The Philippine Government would receive tariff revenue, but it would be revenue from taxation
on our consumers and would not result in a peso of additional income for the nation. A tariff would
be useless in our present situation, because of the minimum amount of competition from the other
exporting nations of the world. For some years to come, a tariff applied to American goods would
defeat our primary national purpose of lowering the cost of living. We already levy high
consumption taxes on goods from America, as a source of government revenue. To apply tariffs
to canned food, flour, and construction equipment, for instance, would further skyrocket the cost
of living and would impose new hardships on the groups of our people least able to afford such an
increase.
BAD POLICY
The same would be true should we apply an export tax, except that in this case, our producers
would be the losers. All the commodities we ship to America enter a competitive market there.
The price for which we sell our goods is established by the price for similar goods charged by
American producers and by producers from other countries. If we raise the price to American
importers by applying an export tax, we lose the market. The only alternative would be for our
own producers to absorb the tax. That, also, is contrary to our national policy.
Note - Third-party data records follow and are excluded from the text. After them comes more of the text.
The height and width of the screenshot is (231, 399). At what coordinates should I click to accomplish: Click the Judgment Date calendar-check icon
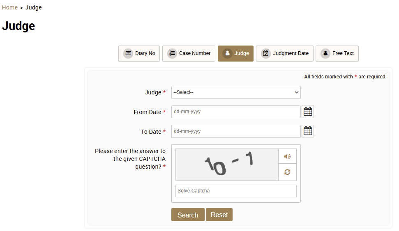266,53
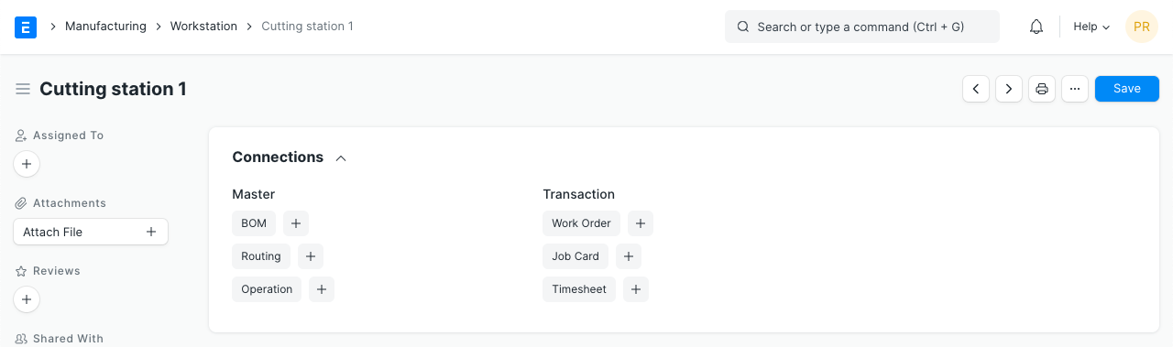Navigate to Manufacturing breadcrumb
Screen dimensions: 1173x347
click(x=105, y=27)
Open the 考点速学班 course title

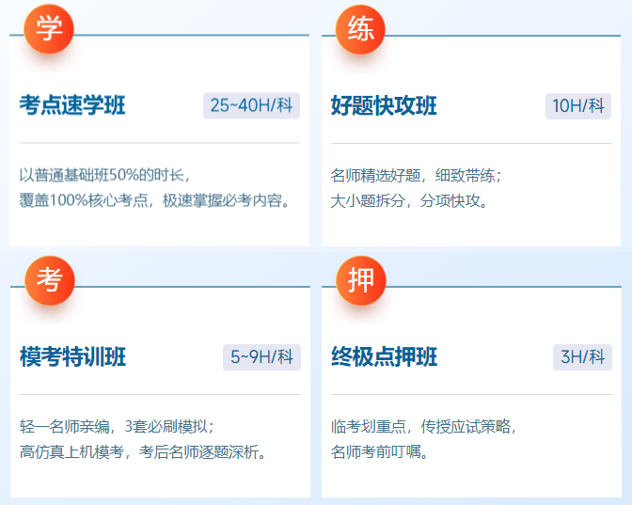pos(72,105)
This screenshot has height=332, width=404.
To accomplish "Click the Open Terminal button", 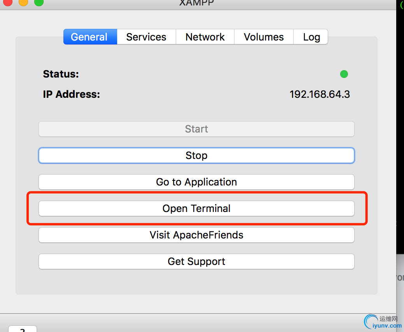I will [x=197, y=208].
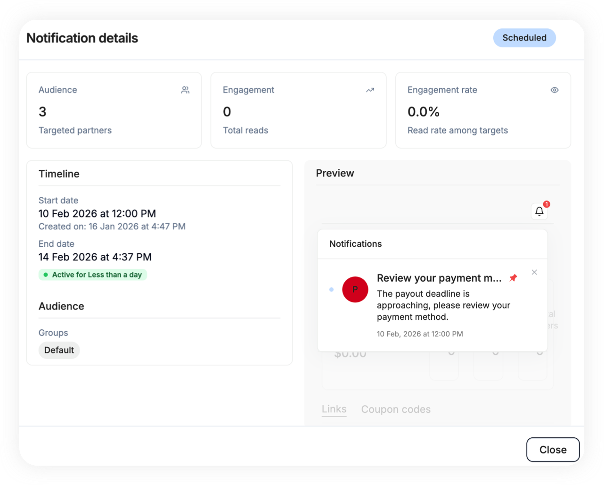The height and width of the screenshot is (485, 604).
Task: Open the Engagement rate card
Action: pyautogui.click(x=482, y=110)
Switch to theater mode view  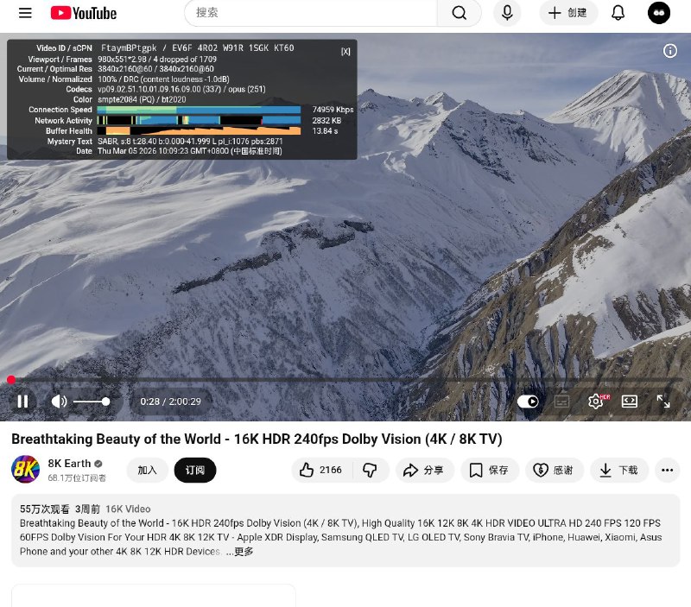[x=630, y=402]
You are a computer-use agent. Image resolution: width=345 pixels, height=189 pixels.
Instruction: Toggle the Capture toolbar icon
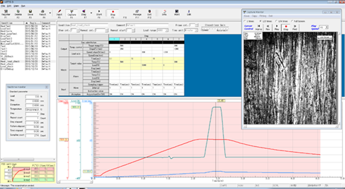72,13
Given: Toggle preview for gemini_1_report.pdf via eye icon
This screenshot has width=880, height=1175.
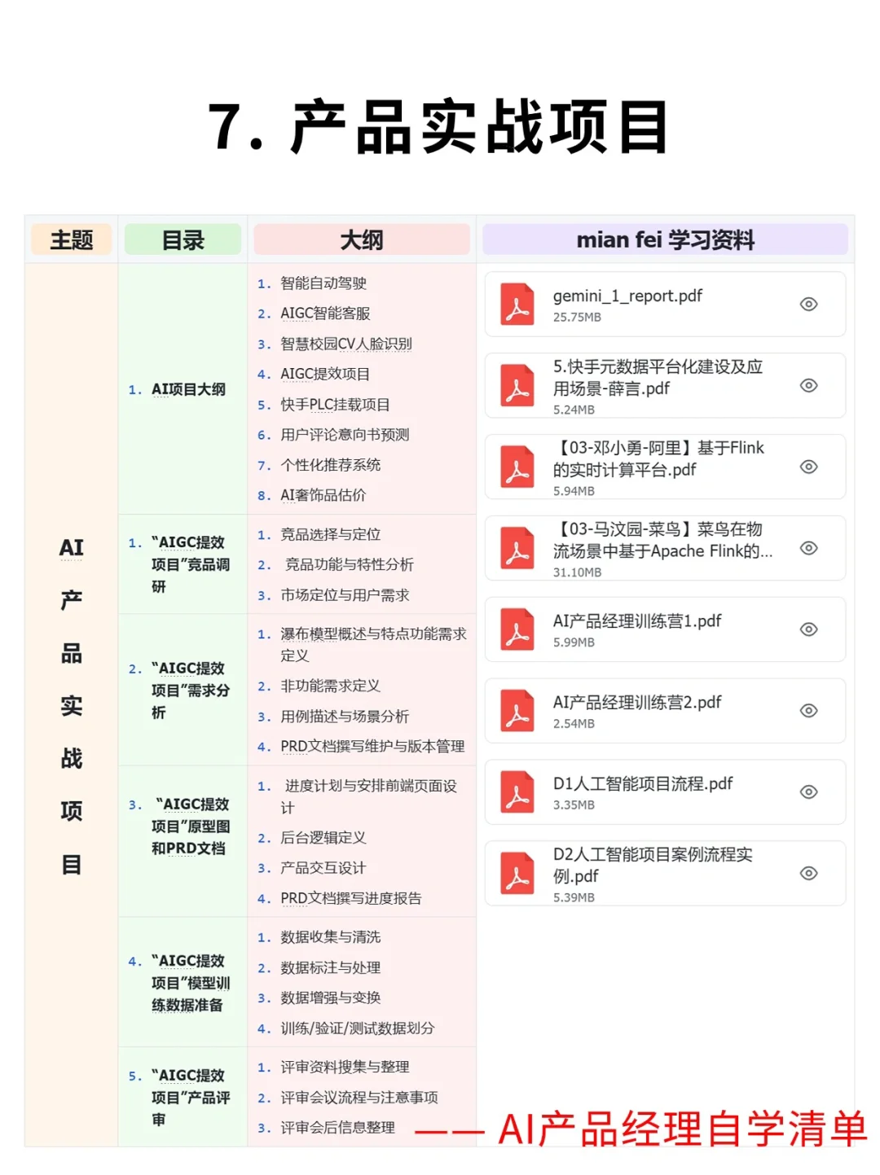Looking at the screenshot, I should 808,305.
What we are really planning for is the day when our own home-produced goods can be sold in the
Philippine market. When that day comes, we can restrict by quota or otherwise, the importation of
such American goods as come into competition with our own domestic products.
That is the reason America establishes quotas on our exports to the United States. Practically every
one of our commodities, with the exception of abaca, comes into competition with materials
produced in the United States. If it were not for our special relationship with the United States, we
would be able to export only a few commodities in any amount to America. Let us take copra as
an example. Copra finds a ready market in the United States because of a preferential processing
tax in our favor. Every pound of coconut oil made from copra from sources other than the
Philippines, pays a tax in the United States of two cents more than coconut oil from Philippine
copra. The effect of that provision is, in ordinary times, to assure us that all the coconut oil made
in the United States will be made from Philippine copra. If that preferential tax were not in effect,
eventually copra from Africa and the East Indies and the Caribbean, where wages are now much
lower than those in the Philippines, would flood the American market and drive much of our copra
from that market.
IN FAVOR OF THE PHILIPPINES
It so happens that there is today a shortage of fats and oils in the world, and our copra is at a
premium. But that shortage will not last very long. As soon as the production of fats and oils from
other countries regains its pre-war level, most of our copra must be sold in the United States, or it
will not be sold at all. Under the Bell Trade Act, we are guaranteed a two-cent preference for our
copra for 28 years. The United States gets no such preference in the Philippine market for any
American product. This is completely unreciprocal in favor of the Philippines and affects the most
widespread industry in all the Philippines. There is no counterbalancing grant of privilege to the
United States in the Bell Act.
If we reject the parity provision, and thus violate the Executive Trade Agreement between our two
countries, we stand in early danger of losing our preferred market for copra in the United States.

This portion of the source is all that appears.